This is a list of former mosques in Spain. It lists former Muslim mosques (Arabic: Masjid, Spanish: Mezquita) and Islamic places of worship that were located within the modern borders of Spain. Most of these mosques are from the Al-Andalus period. For a list of open, functioning mosques in Spain see list of mosques in Spain.

The term former mosque in this list includes any Muslim mosque (building) or site used for Islamic Prayer (Salah) in Al-Andalus but is not so any longer.

These former mosques were used as Muslim places of worship during the Al-Andalus period from 711 AD to 1492 AD when various Muslim Moorish kingdoms ruled parts of the Iberian Peninsula.
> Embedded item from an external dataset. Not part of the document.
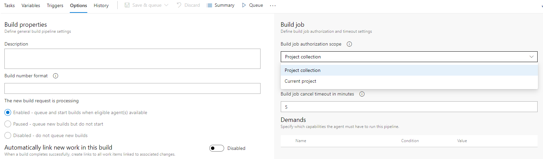Select Disabled - do not queue new builds
543x159 pixels.
8,135
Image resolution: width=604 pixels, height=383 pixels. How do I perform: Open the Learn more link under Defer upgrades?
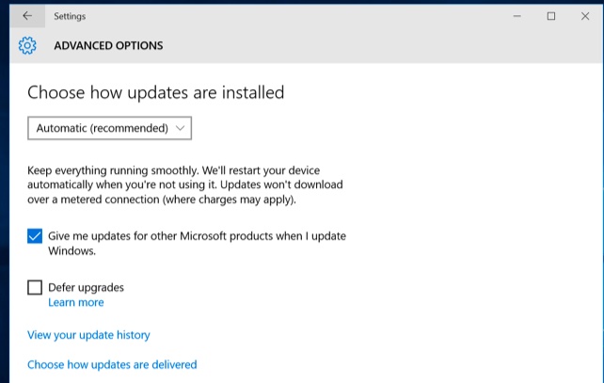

Most of these former mosques and religious buildings were either converted into churches or demolished after the Christian reconquest of the Iberian Peninsula (the Reconquista).

History
Mosques were an integral part of Al-Andalus social, political and cultural spheres. With the exception of the remnants of the 10th century Great Mosque of Cordoba, there is very little documentation available in English language about these old historical mosques.

There are only estimates about the number of these mosques. However, there seem to have existed possibly thousands of mosques in Muslim Spain. According to one estimate, there were 3,000 mosques, baths and palaces in Cordoba alone. This was during the 10th century, when Cordoba was one of the largest cities in the world and had over 250,000 buildings spread across an area of twenty four miles long and six miles wide. Today these old mosques in Cordoba are lost without a trace with the exception of the Great Mosque of Cordoba and a few other ruins and remains like the Minaret of San Juan.
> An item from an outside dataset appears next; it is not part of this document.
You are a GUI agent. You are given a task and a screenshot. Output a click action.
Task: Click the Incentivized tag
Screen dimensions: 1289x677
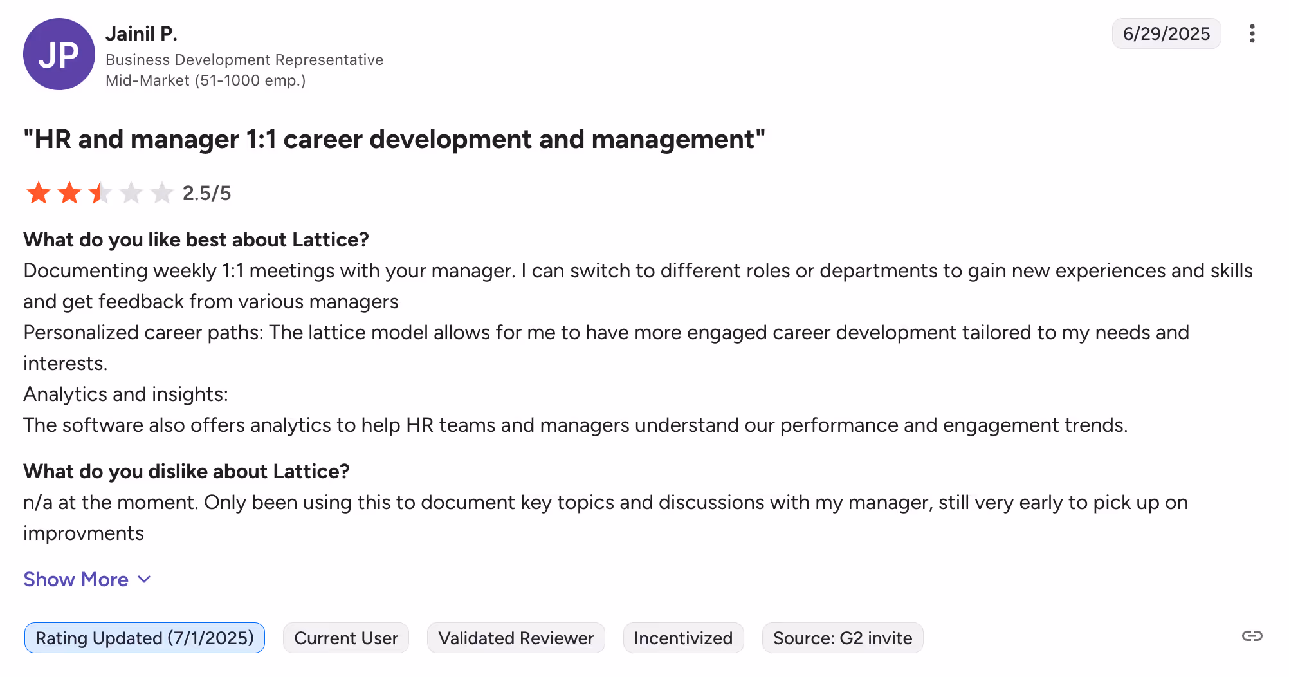point(683,638)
At one time there were 137 mosques in the Medina of Grenada when it was the capital city of the Emirate of Granada (1230-1492). During this period the Medina (city) of Granada was one of the largest cities in Europe and welcomed large number of Muslims seeking refuge after being expelled from the Christian controlled areas. This influx doubled its size, and by 1450 made Granada the largest city in Europe in terms of population.
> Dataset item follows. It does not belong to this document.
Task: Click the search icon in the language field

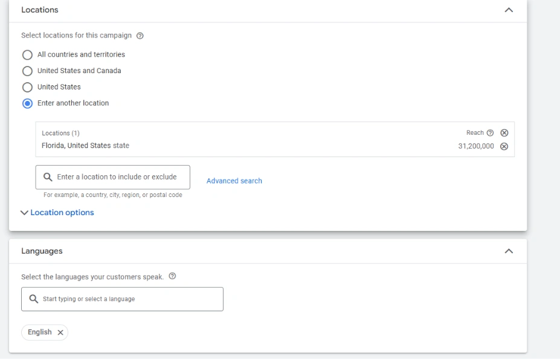Action: tap(33, 299)
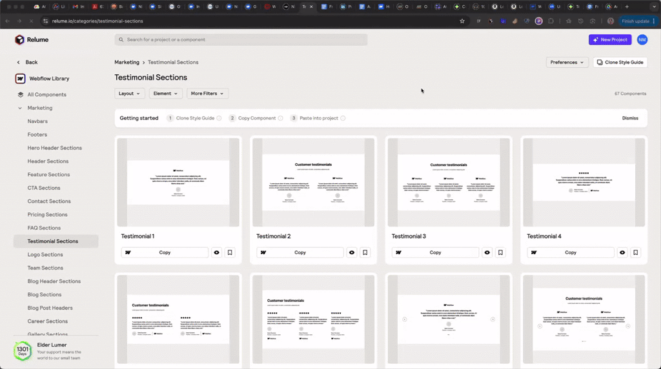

The proliferation of mosques was not limited to large cities. Small cities and towns had multiple mosques built for the easy and quick access of the faithful to perform their daily five times Islamic prayers (Salah) in congregation. There were 18 mosques in Jerez city, of which only the mosque within the fortress of Alcazar of Jerez de la Frontera survives today. There were 16 mosques in Vélez-Málaga (then known as Ballis Medina) during the Nazari Granada Emirate period. Ronda a smaller town had 7 or 8 mosques of which today only a minaret tower of a medium-size mosque remains. About 5 former mosques still exist in Toledo with the original structures at least partially preserved, as shown in the list below.

List of mosques in Al-Andalus (with original buildings & ruins)
This table lists former mosques in Al-Andalus with identified original buildings or ruins of the former mosque still existing on the premises.

Note: Mesquita means mosque in the Spanish language.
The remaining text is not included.